The primary issues with accepting external content submissions are legal. There would need to be some kind of legal agreement set in place to establish the rules (as well as potential damages if those rules are breached) for the use of that content that all parties agree to. This would protect the developer from issues like the content submitter later reconsidering and deciding to sue for partial ownership of the game that their work was used in or for an injunction to stop sales of that game altogether. If that game content was created using libraries, tools, assets, etc. from others, those other rights owners could also have a legal stake in any game created with that content. This is why writing credits and payouts in music get so complicated - sampling other music is similar in principle.
These legal issues are why any sort of fan content submission contest is accompanied by a hefty legal contract that all participants agree to, including granting a perpetual license to the publisher to use that content without needing to pay for it, or even granting full ownership of that content to the publisher outright. This is also why the rank and file developers like me are forbidden from even looking at external content submissions. If something like that inspires me and I use some of those ideas in future content, that’s potential grounds to sue. Any such lawsuit probably won’t be successful, but it’s still enough of a potential problem that default policy is “we never read unsolicited submissions”.
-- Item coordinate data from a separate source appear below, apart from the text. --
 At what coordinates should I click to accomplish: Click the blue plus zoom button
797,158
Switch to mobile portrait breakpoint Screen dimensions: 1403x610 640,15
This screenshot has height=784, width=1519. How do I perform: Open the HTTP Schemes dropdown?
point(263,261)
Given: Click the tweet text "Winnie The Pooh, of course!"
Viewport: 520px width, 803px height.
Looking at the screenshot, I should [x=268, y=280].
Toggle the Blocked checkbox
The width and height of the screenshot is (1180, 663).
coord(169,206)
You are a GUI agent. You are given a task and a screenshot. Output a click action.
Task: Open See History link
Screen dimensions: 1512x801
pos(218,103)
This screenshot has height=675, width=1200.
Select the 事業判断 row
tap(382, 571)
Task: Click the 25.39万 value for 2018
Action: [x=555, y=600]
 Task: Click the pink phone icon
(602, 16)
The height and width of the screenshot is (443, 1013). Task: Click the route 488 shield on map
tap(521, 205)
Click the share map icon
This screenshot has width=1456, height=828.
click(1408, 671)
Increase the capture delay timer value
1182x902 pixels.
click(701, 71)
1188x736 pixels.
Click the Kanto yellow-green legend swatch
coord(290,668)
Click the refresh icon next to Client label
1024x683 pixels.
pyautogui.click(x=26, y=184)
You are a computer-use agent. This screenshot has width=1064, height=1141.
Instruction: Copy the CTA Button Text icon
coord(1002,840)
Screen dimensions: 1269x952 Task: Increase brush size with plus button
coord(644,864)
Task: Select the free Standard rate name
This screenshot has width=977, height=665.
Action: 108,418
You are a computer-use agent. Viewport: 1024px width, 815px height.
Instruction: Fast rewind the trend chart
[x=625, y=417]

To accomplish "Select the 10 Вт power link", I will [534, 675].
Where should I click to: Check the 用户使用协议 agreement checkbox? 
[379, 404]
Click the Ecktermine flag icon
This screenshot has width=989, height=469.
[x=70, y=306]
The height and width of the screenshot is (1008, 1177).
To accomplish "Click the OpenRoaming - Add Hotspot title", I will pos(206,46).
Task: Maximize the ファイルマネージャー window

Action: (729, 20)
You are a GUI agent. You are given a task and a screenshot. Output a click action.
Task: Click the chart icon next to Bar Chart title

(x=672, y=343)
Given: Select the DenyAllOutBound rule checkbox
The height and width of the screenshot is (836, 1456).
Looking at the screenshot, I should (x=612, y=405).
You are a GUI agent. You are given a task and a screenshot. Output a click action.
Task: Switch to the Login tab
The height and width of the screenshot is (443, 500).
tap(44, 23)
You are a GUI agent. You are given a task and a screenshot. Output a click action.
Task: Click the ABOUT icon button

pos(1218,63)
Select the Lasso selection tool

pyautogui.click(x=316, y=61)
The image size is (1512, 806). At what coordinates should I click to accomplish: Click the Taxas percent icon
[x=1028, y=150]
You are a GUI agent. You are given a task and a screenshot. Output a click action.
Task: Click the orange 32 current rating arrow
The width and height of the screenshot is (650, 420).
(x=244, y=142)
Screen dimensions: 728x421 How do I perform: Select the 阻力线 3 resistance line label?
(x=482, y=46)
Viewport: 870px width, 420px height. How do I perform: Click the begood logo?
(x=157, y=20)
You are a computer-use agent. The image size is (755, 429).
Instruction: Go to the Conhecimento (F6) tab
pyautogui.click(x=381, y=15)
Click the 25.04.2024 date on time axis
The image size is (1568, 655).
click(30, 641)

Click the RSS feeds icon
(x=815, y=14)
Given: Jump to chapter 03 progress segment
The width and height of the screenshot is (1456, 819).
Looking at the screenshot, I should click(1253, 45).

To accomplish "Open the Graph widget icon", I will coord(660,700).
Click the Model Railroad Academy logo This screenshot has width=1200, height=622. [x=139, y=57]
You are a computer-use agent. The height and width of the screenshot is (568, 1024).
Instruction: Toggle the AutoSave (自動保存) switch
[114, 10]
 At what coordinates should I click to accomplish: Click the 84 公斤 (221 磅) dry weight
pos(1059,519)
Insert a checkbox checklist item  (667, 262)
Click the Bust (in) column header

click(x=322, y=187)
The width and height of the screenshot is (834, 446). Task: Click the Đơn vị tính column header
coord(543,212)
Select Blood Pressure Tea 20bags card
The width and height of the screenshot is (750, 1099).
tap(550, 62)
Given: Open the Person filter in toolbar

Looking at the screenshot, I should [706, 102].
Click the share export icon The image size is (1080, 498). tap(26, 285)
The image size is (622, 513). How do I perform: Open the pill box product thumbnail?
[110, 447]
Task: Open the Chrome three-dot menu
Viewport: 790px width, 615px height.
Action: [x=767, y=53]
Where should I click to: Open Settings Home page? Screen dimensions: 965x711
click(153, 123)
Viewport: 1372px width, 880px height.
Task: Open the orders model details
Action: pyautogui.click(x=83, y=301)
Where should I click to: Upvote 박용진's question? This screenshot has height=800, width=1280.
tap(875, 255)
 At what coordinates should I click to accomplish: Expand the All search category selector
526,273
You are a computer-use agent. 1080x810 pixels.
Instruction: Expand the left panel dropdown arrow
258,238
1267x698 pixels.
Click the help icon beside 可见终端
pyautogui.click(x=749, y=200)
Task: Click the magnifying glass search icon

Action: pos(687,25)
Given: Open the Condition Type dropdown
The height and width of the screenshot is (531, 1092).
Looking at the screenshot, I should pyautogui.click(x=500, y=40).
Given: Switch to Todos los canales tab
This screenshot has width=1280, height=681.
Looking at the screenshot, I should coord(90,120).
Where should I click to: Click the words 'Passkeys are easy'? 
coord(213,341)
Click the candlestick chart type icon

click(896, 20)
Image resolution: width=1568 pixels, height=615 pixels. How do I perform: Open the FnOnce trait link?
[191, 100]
Beyond the legal hurdles, there’s also the normal issues of content functionality. Even if content gets submitted that we want to use, there’s no guarantee that it is compatible with our workflow. A texture might be the wrong dimensions or format, there might be certain assumptions made about a particular piece of data that don’t work in all game modes, the submission might overwrite an existing asset and we’d have to create a whole new asset instead of replacing an old one. There’s a fair amount of effort that may need to be expended in order to incorporate external work into our internal workflow, and that kind of overhead is often not trivial.